まず、おさらいで、マーケターの採用時に確認することが必須である6つの評価ポイントを見てみる。もし、前回の議論をお読みでない方は、こちらをご確認いただきたい。
- マーケターとしてのスキル
- マーケターとしての経験
- そもそもの地頭の良さ
- パーソナリティ
- カルチャーフィット
- マネジメントスキル(マネジメントポジションの場合)
以下では。それぞれの評価ポイントの良し悪しを面接等においてどのように判断するかを詳細に見ていきたいと思う
マーケターとしてのスキル & マーケターとしての経験
マーケターとしてのスキルと経験については、同時に確認する。具体的には、職務経歴書の振り返り・自己紹介をしてもらったハイライトの経歴を中心に、具体的な案件の成功事例、失敗事例の話を聞きながら、その内容を深堀して議論を深めることによって、相手のスキルレベルを評価するという方法が経験上一番確実だと思っている。
但し、具体的に過去の事例を話してもらう前の下準備が重要であると思っているので、そちらから先に話したいと思う。正しくマーケターのスキルと経験を評価するためには、なるべく具体的な事例について、突っ込んだ話をする必要があると考えている。このため、面接相手が正しい事例の選択を出来るように、採用側が現状の組織の役割はこのようなもので、現在のメンバーで出来ていること、出来ていないこと、短期、中長期で解決したい課題と、新しいメンバーにその中で果たしてもらいたい役割など、今回のポジションの人材に求められる能力・役割を明確に理解できる情報を事例の紹介の前に説明することが効果的である。例えばこんな感じである。

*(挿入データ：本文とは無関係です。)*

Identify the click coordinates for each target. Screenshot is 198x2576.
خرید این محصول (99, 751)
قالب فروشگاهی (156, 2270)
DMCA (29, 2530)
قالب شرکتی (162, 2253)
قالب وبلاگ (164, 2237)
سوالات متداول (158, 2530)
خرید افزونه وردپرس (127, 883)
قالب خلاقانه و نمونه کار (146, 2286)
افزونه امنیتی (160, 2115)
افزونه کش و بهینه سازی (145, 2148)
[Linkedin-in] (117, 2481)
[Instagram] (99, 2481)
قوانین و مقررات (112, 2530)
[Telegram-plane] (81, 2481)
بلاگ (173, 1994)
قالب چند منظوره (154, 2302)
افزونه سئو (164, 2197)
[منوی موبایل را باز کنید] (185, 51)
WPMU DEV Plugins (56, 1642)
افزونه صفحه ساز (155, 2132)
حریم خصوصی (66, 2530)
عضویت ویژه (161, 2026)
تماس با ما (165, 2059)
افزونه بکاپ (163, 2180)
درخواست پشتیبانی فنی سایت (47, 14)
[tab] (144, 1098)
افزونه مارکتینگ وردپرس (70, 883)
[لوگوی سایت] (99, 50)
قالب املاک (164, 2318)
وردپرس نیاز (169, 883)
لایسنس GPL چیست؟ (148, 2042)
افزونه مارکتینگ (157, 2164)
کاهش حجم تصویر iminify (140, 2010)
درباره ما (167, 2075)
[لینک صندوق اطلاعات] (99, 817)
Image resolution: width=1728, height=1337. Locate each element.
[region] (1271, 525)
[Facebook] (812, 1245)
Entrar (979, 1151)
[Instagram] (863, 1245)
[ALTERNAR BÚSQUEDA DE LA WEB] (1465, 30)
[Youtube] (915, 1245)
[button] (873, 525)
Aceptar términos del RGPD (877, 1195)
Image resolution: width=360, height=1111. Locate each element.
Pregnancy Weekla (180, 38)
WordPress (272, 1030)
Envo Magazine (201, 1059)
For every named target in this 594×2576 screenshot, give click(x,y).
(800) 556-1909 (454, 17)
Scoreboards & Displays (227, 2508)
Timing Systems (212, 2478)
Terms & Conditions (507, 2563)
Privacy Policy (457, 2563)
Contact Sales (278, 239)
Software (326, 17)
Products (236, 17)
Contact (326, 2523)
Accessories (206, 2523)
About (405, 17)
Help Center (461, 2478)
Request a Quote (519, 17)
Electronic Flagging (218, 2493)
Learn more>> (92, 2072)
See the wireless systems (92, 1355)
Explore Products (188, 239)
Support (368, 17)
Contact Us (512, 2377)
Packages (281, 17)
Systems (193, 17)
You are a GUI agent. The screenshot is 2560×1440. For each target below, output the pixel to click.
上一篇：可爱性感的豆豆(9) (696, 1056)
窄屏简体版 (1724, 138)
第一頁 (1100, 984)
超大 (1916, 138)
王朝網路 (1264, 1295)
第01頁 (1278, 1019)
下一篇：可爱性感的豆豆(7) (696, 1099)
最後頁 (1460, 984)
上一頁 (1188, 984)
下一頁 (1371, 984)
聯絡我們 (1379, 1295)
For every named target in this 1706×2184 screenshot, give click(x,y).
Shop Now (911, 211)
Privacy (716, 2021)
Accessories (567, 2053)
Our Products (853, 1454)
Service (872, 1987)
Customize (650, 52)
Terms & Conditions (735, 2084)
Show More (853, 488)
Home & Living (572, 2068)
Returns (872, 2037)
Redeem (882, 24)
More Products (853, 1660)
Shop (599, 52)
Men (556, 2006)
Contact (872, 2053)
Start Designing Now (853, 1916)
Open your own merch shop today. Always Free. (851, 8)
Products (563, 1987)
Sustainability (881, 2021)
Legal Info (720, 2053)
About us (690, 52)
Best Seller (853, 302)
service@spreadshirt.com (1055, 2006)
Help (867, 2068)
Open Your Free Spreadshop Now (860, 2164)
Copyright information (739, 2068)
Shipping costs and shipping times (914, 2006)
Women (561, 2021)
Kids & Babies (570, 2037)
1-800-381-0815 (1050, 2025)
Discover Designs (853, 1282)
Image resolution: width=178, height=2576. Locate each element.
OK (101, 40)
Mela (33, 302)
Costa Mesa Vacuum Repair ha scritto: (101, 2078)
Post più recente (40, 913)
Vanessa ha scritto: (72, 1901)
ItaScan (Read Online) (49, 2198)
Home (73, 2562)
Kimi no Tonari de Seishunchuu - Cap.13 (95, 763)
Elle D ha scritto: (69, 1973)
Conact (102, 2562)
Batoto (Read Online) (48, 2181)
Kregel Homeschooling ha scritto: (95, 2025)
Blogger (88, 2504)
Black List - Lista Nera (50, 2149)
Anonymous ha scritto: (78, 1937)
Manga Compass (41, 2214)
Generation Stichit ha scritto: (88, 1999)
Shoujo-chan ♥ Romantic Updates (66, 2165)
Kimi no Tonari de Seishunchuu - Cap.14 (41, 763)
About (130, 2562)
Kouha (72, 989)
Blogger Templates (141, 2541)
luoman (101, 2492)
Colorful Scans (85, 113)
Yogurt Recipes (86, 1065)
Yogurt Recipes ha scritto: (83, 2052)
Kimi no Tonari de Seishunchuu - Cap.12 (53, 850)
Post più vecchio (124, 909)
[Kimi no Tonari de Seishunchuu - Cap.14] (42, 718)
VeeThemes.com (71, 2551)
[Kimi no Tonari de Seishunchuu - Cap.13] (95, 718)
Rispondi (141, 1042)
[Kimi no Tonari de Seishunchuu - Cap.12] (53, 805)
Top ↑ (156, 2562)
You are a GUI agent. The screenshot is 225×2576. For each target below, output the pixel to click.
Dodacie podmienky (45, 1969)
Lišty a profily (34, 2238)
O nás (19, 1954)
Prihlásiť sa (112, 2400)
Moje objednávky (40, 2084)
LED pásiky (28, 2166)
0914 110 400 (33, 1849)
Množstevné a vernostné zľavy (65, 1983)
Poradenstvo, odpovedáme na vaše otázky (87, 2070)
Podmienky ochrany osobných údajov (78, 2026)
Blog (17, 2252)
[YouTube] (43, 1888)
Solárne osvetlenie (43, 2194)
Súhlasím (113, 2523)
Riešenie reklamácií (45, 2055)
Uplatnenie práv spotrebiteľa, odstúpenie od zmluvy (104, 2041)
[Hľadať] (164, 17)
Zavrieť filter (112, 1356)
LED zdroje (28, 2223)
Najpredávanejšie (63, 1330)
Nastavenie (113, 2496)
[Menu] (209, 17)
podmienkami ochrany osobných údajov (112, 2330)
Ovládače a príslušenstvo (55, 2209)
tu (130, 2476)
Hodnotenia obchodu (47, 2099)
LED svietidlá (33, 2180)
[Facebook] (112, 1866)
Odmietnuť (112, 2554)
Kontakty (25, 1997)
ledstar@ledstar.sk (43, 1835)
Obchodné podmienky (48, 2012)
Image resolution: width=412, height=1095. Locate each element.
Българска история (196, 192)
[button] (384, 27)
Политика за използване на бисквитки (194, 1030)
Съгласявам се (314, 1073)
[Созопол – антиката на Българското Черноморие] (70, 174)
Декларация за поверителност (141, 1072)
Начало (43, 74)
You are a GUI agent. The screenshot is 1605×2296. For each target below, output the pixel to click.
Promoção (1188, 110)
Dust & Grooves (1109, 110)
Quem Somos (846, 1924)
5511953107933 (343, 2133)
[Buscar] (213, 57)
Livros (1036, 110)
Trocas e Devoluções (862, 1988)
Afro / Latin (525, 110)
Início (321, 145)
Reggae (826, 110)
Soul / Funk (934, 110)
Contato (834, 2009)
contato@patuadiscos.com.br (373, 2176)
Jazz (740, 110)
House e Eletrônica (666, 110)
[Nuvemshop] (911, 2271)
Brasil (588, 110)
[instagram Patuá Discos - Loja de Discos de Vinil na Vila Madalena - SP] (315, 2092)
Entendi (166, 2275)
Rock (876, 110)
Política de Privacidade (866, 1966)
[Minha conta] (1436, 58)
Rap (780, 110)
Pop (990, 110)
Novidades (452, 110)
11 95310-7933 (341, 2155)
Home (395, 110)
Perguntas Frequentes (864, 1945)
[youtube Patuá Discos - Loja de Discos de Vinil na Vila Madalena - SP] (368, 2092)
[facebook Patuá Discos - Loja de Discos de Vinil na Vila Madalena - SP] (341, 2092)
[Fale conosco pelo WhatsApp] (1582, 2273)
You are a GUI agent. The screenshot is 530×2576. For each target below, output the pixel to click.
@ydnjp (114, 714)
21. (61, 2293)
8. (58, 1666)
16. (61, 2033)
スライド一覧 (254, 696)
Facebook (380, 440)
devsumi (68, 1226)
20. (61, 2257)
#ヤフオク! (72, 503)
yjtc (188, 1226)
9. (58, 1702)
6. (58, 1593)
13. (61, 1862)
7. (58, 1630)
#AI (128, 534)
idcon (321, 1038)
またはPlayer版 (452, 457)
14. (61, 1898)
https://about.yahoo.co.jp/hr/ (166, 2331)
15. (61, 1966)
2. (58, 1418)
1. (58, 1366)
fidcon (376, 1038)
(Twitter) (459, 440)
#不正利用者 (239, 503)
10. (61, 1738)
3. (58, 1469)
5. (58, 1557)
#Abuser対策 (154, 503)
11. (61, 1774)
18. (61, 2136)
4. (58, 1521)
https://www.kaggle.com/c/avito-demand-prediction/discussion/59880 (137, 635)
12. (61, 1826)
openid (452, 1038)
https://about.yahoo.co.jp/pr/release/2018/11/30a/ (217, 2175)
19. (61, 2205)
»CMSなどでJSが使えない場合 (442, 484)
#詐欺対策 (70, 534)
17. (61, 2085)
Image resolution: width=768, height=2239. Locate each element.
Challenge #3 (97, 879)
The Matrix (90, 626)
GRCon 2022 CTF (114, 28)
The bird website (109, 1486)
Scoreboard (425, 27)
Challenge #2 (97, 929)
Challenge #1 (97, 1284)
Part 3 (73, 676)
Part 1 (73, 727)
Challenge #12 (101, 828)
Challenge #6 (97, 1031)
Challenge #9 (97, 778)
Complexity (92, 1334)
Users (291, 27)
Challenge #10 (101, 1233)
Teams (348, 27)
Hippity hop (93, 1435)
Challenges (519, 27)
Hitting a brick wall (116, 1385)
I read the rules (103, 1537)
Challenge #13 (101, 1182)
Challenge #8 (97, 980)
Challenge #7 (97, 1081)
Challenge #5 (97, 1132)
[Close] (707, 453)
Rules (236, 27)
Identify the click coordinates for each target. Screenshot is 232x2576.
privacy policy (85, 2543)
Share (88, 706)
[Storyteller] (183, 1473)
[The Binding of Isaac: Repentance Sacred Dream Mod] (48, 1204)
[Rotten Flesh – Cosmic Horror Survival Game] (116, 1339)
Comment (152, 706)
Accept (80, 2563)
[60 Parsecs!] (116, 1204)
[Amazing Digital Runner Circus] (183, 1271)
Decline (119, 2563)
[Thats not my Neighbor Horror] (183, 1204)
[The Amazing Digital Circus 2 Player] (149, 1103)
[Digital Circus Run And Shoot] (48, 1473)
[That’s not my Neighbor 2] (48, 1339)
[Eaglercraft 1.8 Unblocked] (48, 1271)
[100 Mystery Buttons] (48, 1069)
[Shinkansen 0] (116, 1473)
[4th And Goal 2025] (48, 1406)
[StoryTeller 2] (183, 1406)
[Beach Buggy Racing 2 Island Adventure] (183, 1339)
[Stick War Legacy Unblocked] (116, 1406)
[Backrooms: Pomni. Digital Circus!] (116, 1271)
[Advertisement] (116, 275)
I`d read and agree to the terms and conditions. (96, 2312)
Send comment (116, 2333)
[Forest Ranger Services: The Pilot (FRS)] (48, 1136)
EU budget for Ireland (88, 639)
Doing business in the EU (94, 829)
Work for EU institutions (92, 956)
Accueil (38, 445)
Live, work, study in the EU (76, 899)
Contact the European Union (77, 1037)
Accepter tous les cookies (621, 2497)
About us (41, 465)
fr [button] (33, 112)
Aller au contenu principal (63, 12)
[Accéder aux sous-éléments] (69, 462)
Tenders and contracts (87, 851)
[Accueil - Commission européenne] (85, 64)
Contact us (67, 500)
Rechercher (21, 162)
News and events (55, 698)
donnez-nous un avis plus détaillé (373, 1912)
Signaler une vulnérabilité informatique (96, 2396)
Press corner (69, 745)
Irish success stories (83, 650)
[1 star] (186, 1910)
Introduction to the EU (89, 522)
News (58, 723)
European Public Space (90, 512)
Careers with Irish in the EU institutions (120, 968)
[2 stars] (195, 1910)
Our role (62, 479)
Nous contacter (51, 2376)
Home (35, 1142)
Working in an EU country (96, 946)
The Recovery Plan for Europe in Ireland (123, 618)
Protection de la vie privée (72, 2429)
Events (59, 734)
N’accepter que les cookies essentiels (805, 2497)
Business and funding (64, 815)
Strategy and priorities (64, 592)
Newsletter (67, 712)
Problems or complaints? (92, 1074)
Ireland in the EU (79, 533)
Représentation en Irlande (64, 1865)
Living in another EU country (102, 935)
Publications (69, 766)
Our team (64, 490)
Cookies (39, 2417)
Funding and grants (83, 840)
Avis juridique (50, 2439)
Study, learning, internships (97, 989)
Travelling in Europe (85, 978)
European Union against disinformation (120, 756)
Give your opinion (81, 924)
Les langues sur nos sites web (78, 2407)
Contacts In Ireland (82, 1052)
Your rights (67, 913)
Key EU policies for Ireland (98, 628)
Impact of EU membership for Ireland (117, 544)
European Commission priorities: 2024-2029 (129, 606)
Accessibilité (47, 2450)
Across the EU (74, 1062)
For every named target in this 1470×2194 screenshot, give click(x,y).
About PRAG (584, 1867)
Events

「当社は、ゲームアプリの集客をパフォーマンスマーケティングを中心に行っている。なお、デジタル広告の運用はインハウスで3年前から行っている。チームは、各メディア企業と強固なリレーションを構築しており、代理店に負けない海外事例も含めた最新の情報をメディア企業から収集し、自分達では、国内においては業界トップクラス、また、海外のトップ企業と比べても遜色のないスキルレベルで運用をしていると考えている。ただ、今後の複数の大型タイトルがローンチを控えており、現状の人員体制ではリソースが逼迫している。基本は新卒を含め内部でメンバーを育成する方針であるが、それでも短期的に追いつかないので、当社のインハウス広告運用チームに短期間でキャッチアップ出来る、若しくは、チームが現在持っていないスキル・経験を持ったメンバーを1-2名程度採用したいと思っている。
現在の課題は、パフォーマンスマーケティングのPDCAはハイレベルで回せるようになっていると自負しているが、長期運用タイトルなどでは、Full Funnelへのマーケティングの拡張を行いたいと思っているが、Upper &Middle FunnelとBottom Funnelの予算や広告の出稿量のバランスがどうすれば最適になるのか、効果検証をどのようにすることが最適なのかということであり、この辺の知見がある方だとさらにうれしいと思っている。」
話としては、架空のものであるが、イメージとしてはこのくらい具体的に自分たちの状況を事前に説明をするようにしている。具体的に自分たちの状況を説明することによって、応募者は入社後に自分が求められている役割が正しく理解でき、自分の経験の何が入社後に活かせそうで、どの部分はこれから学んでキャッチアップしなければいけないのかなどが分かるため、その後の議論の目線が自然と合うという分けである。
採用企業側の正確な状況共有により、両者の目線合わせが完了すれば、次はいよいよ応募者のスキル・経験の確認となる。前述のとおり、私の場合は、方法としてはありきたりであるが、職務経歴の中から、採用ポジションに合致する成功事例、失敗事例をいくつか紹介してもらうことにしている。
その際に、私が見ているポイントは、
- 解決すべき課題・問題点の状況整理が正しく出来ているか?
- 課題・問題点の解決方法の検討のプロセス・ロジックに筋が通っているか?
- 解決策の実行段階での苦労話、エピソードなどからオペレーション実行の精度
- 解決策の効果検証方法、評価KPIの考え方と開示可能な範囲での結果
- 成功・失敗に関わらず施策実施後の継続的な改善活動
この5点くらいである。随分細かく聞くと思われる方もいるかもしれないが、正しくスキルレベルを把握するためには、このくらいの粒度で面接官がディスカッション出来ないと、正しいスキル・経験の評価はできないと思っている。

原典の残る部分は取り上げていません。